Adobe Systems Incorporated (NASDAQ:ADBE) and Wynn Resorts, Limited (NASDAQ:WYNN), lastly, sit at No.’s 4 and 5 in Lord’s equity portfolio, rounding out his top five. The hedge fund manager increased his stake in Adobe by 33% last quarter, while he upped the size of his Wynn Resorts position by 13%. Interestingly, both stocks have similar levels of hedge fund interest, with the total number of bullish funds in the mid-thirties. Billionaires Ken Griffin and Israel Englander each hold Adobe and Wynn, giving Lord some pretty enviable company.

Like Priceline, the crux of this duo’s bullish thesis comes down to momentum rather than value, as each stock is expected to sport double-digit earnings growth over the next half-decade. While Adobe does not offer a dividend, Wynn’s yield of 3.4% places it No. 1 amongst its peers in the resorts & casinos industry, which is the proverbial icing on this cake.

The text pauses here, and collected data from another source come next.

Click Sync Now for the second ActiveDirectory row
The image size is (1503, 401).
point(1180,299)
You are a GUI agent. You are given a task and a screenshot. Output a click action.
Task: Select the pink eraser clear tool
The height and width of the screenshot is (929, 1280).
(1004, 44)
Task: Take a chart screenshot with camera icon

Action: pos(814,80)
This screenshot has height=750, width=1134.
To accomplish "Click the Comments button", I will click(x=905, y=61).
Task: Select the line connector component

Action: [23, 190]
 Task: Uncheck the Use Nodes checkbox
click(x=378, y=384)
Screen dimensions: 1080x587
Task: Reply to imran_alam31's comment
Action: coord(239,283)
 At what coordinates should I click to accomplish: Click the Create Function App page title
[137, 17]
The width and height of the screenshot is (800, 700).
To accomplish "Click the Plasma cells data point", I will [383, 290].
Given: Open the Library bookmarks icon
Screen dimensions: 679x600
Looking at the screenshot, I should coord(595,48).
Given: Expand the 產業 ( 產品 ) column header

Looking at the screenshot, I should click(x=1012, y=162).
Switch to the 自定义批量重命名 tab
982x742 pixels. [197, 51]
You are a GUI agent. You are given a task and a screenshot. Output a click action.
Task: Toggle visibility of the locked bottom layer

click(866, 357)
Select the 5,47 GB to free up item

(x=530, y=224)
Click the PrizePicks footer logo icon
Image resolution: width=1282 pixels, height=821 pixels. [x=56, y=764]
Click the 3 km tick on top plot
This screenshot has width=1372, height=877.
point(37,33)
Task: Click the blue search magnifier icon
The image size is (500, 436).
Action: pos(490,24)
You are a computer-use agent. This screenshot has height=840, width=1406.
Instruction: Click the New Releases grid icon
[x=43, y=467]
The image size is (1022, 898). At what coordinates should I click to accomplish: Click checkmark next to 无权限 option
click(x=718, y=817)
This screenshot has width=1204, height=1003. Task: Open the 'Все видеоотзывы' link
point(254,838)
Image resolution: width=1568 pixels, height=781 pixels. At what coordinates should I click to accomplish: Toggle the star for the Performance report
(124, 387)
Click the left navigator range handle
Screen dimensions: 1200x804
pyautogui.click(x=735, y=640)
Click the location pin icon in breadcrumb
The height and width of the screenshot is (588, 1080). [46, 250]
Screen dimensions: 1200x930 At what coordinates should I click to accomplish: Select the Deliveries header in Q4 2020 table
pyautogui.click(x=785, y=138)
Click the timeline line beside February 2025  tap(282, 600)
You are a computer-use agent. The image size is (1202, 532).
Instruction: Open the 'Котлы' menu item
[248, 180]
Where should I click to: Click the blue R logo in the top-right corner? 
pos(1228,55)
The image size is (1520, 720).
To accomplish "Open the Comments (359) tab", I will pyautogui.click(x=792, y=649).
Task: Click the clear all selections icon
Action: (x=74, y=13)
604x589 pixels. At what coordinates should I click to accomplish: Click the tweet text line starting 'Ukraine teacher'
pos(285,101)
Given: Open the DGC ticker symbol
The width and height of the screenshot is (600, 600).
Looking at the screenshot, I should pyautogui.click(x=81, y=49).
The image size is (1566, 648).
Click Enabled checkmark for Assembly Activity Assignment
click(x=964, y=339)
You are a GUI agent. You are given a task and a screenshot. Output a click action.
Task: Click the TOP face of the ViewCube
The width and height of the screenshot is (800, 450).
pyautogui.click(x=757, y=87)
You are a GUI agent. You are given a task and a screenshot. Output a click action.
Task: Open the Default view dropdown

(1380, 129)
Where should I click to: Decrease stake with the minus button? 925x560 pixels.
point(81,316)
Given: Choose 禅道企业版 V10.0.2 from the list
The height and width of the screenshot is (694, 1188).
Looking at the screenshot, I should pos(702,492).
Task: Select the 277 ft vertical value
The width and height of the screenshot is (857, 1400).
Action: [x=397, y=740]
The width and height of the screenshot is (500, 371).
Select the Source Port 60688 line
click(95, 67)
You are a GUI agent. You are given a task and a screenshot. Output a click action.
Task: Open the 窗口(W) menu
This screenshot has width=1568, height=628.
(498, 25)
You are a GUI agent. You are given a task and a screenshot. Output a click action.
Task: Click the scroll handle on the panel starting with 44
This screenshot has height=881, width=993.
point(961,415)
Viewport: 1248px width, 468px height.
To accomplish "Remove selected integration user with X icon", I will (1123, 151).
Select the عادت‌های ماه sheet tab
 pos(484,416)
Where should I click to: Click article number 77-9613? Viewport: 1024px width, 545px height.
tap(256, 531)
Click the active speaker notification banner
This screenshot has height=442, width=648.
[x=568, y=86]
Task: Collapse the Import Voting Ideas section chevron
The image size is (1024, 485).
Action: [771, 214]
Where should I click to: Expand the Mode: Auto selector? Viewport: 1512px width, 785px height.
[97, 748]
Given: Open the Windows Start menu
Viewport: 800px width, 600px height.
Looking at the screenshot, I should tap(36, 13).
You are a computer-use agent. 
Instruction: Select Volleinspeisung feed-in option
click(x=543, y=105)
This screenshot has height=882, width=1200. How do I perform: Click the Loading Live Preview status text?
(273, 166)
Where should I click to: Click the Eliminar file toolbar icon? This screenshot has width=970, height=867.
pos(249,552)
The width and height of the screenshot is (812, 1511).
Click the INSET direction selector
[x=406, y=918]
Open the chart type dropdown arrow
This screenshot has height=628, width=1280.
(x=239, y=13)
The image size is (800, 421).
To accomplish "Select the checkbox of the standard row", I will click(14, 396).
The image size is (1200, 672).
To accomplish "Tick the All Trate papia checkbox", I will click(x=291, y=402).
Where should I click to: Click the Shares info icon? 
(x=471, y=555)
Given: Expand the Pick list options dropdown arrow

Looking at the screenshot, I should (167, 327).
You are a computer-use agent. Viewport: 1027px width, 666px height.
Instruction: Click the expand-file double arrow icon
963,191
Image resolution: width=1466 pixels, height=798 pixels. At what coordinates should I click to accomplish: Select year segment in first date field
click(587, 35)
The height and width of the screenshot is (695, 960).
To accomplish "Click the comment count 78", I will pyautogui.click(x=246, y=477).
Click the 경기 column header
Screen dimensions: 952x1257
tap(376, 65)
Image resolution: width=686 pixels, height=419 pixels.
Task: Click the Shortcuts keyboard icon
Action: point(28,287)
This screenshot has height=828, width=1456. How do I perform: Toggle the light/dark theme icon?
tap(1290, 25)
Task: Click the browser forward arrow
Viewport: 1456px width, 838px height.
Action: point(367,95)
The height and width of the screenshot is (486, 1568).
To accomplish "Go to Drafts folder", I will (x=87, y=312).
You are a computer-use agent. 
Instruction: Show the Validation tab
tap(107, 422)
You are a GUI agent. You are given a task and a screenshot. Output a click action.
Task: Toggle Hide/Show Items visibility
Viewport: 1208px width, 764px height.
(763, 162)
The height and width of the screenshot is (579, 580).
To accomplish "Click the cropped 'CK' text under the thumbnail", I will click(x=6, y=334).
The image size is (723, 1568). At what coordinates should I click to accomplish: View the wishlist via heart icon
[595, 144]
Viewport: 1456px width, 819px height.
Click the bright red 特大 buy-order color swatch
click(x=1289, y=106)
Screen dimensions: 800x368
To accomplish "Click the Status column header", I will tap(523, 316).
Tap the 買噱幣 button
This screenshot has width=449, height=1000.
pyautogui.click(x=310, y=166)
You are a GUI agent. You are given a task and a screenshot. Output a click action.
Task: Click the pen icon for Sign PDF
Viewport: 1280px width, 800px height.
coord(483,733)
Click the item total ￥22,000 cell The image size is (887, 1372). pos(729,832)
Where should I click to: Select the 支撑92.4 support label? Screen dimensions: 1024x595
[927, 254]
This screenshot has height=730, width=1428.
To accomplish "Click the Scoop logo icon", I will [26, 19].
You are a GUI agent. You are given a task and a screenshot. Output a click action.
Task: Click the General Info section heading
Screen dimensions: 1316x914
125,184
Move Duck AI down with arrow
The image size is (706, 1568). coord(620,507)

Judging by the solid growth prospects and recent appreciation of each member of this “fab five,” it’s easy to understand that one of the main driving forces behind Christopher Lord and Criterion Capital’s philosophy is momentum, rather than value or income. For those who employ this particular strategy on a regular basis, this hedgie’s equity portfolio may be a good place to parse down the market when searching for new investment ideas.